## [Task objective]
Scan the data beneath this task and copy each line that includes "agent".

==============================

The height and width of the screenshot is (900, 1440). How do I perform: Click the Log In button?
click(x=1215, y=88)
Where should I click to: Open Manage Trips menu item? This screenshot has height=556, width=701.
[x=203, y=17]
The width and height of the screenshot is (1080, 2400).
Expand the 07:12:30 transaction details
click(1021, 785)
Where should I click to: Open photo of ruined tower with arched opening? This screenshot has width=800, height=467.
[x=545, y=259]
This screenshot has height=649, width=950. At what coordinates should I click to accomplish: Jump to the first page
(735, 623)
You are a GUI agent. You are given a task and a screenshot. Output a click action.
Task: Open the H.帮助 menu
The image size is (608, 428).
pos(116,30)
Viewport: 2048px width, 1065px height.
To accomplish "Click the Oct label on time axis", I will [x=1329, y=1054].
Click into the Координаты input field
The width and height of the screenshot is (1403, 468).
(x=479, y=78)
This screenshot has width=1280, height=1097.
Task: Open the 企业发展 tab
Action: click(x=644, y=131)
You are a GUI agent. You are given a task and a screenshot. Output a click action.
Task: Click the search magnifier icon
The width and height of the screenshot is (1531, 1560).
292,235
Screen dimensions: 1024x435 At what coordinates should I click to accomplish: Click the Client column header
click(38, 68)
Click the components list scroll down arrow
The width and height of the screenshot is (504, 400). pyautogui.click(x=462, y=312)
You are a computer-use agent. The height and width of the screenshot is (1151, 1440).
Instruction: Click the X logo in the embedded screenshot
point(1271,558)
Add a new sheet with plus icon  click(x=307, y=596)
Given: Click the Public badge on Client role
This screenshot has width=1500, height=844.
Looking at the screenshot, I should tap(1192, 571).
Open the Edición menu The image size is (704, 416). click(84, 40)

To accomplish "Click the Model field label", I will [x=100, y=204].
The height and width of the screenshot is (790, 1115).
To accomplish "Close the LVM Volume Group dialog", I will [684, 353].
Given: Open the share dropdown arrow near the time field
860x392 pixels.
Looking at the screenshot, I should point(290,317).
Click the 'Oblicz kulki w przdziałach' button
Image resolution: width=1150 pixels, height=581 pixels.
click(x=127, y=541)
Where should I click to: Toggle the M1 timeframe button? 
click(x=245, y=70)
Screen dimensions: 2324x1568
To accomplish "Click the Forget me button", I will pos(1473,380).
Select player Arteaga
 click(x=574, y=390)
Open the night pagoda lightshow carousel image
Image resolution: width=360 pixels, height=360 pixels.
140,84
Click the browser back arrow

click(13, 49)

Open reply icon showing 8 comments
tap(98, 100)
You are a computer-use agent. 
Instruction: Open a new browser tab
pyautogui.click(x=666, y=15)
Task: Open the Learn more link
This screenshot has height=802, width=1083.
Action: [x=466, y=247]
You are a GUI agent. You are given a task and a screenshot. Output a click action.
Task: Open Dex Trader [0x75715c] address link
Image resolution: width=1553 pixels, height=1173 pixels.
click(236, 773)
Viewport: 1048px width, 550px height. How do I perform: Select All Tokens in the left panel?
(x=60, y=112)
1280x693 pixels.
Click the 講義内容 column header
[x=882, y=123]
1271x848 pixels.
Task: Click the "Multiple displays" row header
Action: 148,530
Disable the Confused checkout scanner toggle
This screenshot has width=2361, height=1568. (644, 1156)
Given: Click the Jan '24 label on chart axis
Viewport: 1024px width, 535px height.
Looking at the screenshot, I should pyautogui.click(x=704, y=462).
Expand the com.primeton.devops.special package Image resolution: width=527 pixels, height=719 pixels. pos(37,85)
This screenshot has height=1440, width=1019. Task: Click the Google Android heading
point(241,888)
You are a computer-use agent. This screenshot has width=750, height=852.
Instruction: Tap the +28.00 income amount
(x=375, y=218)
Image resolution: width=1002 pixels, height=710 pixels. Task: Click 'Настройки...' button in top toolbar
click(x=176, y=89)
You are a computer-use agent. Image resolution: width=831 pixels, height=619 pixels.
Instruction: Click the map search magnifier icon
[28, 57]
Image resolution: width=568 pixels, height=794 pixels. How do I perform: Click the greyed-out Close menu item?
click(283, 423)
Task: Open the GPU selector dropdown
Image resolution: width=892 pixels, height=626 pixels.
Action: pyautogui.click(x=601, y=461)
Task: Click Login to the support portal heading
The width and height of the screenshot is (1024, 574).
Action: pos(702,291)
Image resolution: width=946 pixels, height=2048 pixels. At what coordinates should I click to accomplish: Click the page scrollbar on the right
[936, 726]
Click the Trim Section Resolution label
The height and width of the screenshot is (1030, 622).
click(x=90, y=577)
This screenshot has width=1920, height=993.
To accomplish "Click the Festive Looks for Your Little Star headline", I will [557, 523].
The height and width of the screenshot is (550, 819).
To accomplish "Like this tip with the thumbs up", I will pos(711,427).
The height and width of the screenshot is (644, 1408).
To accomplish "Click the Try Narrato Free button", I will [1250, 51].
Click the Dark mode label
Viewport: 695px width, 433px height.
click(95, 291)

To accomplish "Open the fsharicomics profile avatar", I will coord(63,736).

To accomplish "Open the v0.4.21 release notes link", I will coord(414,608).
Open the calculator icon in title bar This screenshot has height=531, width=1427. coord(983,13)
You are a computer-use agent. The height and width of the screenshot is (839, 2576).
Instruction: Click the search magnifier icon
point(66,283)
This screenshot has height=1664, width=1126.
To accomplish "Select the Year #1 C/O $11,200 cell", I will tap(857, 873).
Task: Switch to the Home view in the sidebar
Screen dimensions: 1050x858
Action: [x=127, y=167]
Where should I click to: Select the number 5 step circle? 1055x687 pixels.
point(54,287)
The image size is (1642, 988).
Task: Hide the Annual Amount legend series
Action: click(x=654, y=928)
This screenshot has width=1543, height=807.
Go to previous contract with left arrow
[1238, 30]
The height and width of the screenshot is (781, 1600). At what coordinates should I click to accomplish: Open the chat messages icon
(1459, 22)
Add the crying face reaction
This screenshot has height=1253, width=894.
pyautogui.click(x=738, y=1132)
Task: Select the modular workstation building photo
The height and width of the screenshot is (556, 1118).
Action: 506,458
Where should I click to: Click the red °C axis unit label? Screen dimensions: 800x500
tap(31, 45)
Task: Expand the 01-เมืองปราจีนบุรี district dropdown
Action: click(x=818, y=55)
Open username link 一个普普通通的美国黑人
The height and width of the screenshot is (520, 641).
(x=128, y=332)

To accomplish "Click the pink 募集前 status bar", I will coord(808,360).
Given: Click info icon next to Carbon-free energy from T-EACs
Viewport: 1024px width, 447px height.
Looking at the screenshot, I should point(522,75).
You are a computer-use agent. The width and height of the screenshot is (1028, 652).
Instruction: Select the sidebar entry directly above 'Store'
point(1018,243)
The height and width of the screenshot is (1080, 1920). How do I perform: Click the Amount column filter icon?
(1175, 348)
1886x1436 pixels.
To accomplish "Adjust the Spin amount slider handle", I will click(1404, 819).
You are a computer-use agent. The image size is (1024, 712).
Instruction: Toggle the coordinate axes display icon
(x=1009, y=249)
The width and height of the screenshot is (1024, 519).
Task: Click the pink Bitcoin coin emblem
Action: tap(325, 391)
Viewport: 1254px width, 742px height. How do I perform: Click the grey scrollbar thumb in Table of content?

==============================

## [Answer area]
You are a GUI agent. You are given a task and a screenshot. Output a click action.
You are a GUI agent. You are given a task and a screenshot. Output a click action.
You are a computer-use agent. The height and width of the screenshot is (1151, 1440).
You are a computer-use agent. 
You are a GUI agent. You are given a task and a screenshot. Output a click action.
You are a computer-use agent. This screenshot has width=750, height=852.
You are a computer-use agent. Image resolution: width=831 pixels, height=619 pixels.
You are a computer-use agent. The height and width of the screenshot is (839, 2576).
You are a computer-use agent. The width and height of the screenshot is (1028, 652).
You are a computer-use agent. The image size is (1024, 712).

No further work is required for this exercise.